The task requires restating, word for word, the lines of the entries below from the one containing "has width=1198, height=696." through the final one, both included.

(Records from a dataset)
******

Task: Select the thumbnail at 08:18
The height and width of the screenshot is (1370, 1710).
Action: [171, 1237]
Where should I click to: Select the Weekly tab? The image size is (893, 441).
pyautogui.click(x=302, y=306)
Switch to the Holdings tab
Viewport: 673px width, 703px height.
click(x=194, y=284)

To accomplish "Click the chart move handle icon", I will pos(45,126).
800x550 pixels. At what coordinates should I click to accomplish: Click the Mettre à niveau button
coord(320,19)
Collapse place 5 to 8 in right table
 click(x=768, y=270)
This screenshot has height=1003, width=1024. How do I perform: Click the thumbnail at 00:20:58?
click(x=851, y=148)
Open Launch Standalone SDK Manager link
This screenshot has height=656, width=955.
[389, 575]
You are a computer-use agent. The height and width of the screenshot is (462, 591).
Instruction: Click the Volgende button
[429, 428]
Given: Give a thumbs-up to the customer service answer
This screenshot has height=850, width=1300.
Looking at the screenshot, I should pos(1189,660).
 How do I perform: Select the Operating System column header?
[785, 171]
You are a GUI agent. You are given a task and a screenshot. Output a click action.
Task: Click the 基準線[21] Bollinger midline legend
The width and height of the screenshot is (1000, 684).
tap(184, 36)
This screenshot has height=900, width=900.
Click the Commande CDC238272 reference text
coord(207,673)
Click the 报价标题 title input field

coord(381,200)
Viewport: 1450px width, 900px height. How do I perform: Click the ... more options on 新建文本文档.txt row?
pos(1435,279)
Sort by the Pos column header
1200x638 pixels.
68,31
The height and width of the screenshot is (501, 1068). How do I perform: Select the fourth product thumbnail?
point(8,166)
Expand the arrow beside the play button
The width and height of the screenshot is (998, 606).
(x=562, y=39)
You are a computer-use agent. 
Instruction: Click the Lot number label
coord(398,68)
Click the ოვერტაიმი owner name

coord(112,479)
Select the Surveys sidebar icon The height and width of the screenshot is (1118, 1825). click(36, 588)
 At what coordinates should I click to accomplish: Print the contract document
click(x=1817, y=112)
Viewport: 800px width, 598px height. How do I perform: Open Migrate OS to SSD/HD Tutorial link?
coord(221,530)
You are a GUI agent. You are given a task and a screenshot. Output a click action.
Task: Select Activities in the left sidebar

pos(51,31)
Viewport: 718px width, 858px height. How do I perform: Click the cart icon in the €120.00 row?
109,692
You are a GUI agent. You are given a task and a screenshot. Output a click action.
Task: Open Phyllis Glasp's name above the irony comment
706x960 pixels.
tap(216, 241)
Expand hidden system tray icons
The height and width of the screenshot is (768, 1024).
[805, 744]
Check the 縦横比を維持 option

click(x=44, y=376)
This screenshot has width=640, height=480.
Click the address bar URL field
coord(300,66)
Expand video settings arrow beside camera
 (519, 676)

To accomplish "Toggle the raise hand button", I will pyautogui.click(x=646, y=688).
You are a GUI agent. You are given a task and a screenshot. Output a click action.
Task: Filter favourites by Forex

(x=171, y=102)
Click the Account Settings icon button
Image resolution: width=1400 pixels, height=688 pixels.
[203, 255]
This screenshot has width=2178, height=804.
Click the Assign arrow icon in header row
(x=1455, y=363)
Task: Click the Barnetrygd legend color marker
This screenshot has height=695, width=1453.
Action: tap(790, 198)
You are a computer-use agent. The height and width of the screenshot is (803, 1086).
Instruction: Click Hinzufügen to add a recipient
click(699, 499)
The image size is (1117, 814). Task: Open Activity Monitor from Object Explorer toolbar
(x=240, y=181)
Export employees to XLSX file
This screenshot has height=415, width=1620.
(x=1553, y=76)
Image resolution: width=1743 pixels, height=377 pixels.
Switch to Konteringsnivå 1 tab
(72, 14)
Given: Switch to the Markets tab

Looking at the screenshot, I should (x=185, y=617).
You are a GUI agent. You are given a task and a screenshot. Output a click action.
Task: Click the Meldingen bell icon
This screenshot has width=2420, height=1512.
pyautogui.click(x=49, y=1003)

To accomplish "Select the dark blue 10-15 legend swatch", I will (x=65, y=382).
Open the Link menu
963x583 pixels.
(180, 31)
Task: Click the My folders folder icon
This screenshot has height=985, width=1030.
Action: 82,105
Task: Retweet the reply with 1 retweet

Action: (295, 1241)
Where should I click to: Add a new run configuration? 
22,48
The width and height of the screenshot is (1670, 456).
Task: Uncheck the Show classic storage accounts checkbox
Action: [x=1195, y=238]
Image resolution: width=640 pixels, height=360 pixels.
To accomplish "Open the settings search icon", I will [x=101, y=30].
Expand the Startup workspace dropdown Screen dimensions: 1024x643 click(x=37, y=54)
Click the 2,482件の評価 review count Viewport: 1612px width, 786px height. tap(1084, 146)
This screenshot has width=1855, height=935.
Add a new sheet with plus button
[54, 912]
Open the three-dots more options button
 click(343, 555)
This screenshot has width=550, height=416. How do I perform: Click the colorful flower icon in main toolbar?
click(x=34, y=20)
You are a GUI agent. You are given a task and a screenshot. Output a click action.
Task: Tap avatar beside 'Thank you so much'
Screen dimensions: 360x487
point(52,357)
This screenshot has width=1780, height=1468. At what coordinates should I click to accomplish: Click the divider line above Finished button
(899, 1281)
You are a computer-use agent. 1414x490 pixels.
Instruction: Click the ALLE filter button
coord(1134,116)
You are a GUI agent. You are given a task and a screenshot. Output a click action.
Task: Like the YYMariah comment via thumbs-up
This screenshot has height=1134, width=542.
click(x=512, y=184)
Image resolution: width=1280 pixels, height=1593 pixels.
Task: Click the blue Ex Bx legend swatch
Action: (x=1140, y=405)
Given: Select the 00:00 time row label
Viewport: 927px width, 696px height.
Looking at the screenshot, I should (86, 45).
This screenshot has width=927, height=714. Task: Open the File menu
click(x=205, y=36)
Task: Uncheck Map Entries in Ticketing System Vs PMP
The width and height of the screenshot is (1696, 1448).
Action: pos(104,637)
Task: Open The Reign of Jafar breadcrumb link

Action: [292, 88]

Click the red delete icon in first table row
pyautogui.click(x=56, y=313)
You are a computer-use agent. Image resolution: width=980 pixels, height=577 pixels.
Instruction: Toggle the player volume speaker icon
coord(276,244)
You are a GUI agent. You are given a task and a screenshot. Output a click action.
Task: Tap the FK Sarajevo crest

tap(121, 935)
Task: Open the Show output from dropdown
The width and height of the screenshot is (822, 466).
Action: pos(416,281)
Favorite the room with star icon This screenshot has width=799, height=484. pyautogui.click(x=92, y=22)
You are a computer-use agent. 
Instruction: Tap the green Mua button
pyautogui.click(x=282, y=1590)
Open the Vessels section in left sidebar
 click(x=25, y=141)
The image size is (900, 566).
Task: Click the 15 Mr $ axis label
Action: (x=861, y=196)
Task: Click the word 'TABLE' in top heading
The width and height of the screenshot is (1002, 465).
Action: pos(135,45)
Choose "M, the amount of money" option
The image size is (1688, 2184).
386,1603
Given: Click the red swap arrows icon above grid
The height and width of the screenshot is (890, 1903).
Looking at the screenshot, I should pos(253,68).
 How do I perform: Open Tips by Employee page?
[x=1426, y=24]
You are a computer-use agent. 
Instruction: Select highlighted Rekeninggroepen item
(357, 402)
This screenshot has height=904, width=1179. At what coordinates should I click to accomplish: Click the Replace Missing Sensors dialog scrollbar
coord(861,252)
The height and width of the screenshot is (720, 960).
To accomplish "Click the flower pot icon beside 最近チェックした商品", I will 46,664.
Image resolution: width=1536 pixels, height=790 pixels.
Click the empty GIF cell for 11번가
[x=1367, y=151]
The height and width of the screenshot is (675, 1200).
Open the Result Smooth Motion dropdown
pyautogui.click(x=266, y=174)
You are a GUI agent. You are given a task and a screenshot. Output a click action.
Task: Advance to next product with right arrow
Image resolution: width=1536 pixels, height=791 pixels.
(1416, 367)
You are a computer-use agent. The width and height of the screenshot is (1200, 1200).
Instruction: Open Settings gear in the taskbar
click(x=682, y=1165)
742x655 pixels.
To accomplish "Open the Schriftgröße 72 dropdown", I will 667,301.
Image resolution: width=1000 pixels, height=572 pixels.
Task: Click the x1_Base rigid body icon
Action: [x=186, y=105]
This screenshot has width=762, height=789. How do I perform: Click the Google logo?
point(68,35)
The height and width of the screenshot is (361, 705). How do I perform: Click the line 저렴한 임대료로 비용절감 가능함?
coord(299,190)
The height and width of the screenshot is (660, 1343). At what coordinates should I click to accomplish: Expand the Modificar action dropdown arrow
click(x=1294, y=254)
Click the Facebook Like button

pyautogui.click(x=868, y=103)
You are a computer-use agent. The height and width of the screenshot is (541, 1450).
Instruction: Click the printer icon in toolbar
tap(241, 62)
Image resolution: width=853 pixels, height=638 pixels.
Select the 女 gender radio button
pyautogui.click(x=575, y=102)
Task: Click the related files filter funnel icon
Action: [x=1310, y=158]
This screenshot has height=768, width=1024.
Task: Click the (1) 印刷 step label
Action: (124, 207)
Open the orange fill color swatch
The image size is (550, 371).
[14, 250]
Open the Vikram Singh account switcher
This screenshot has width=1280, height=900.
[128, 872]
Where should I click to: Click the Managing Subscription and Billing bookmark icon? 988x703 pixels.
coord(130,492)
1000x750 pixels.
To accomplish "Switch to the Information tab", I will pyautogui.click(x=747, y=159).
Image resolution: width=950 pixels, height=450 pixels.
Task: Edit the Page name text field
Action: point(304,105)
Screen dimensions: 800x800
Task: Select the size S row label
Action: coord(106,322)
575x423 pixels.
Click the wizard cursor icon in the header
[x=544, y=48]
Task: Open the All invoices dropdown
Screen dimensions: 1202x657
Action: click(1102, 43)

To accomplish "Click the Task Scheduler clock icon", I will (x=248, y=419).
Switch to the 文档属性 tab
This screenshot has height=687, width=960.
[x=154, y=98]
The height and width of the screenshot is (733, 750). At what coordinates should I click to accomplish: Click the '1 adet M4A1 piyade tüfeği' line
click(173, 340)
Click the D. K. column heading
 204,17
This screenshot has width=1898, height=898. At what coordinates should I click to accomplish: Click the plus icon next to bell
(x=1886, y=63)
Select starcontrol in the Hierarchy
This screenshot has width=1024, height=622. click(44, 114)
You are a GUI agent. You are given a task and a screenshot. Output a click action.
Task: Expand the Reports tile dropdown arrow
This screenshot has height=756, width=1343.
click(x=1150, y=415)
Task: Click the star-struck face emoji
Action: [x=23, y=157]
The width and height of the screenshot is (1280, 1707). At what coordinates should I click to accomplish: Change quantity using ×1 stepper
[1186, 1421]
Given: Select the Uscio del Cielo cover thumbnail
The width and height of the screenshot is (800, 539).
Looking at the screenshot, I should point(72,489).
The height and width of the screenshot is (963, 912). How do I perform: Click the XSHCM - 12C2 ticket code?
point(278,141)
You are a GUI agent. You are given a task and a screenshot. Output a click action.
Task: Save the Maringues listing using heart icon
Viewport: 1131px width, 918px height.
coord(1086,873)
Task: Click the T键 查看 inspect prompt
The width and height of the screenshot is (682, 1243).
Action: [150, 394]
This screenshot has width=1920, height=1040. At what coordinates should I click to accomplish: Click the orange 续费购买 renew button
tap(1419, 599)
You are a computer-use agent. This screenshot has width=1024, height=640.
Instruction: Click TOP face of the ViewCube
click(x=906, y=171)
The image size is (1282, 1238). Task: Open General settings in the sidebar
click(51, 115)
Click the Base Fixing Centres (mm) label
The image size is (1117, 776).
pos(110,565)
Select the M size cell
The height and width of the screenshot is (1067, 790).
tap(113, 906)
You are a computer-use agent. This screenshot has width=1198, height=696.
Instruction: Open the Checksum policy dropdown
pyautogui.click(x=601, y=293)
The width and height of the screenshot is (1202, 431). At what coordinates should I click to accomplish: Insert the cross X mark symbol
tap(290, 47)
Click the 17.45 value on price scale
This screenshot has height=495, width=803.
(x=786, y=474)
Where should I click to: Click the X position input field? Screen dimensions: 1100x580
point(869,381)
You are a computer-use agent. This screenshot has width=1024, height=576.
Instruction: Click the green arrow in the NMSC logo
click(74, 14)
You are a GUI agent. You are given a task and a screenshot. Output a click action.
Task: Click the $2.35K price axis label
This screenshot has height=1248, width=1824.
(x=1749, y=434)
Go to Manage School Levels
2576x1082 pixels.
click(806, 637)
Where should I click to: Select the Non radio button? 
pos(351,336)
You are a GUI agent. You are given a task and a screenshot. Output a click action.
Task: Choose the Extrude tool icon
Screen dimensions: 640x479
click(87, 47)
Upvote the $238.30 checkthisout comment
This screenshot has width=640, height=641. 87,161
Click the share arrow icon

******

#### SOLUTION FOR THIS TASK
You are a computer-use agent. This screenshot has width=1198, height=696.
Instruction: Open the Checksum policy dropdown
pyautogui.click(x=601, y=293)
The width and height of the screenshot is (1202, 431). At what coordinates should I click to accomplish: Insert the cross X mark symbol
tap(290, 47)
Click the 17.45 value on price scale
This screenshot has height=495, width=803.
(x=786, y=474)
Where should I click to: Click the X position input field? Screen dimensions: 1100x580
point(869,381)
You are a computer-use agent. This screenshot has width=1024, height=576.
Instruction: Click the green arrow in the NMSC logo
click(74, 14)
You are a GUI agent. You are given a task and a screenshot. Output a click action.
Task: Click the $2.35K price axis label
This screenshot has height=1248, width=1824.
(x=1749, y=434)
Go to Manage School Levels
2576x1082 pixels.
click(806, 637)
Where should I click to: Select the Non radio button? 
pos(351,336)
You are a GUI agent. You are given a task and a screenshot. Output a click action.
Task: Choose the Extrude tool icon
Screen dimensions: 640x479
click(87, 47)
Upvote the $238.30 checkthisout comment
This screenshot has width=640, height=641. 87,161
Click the share arrow icon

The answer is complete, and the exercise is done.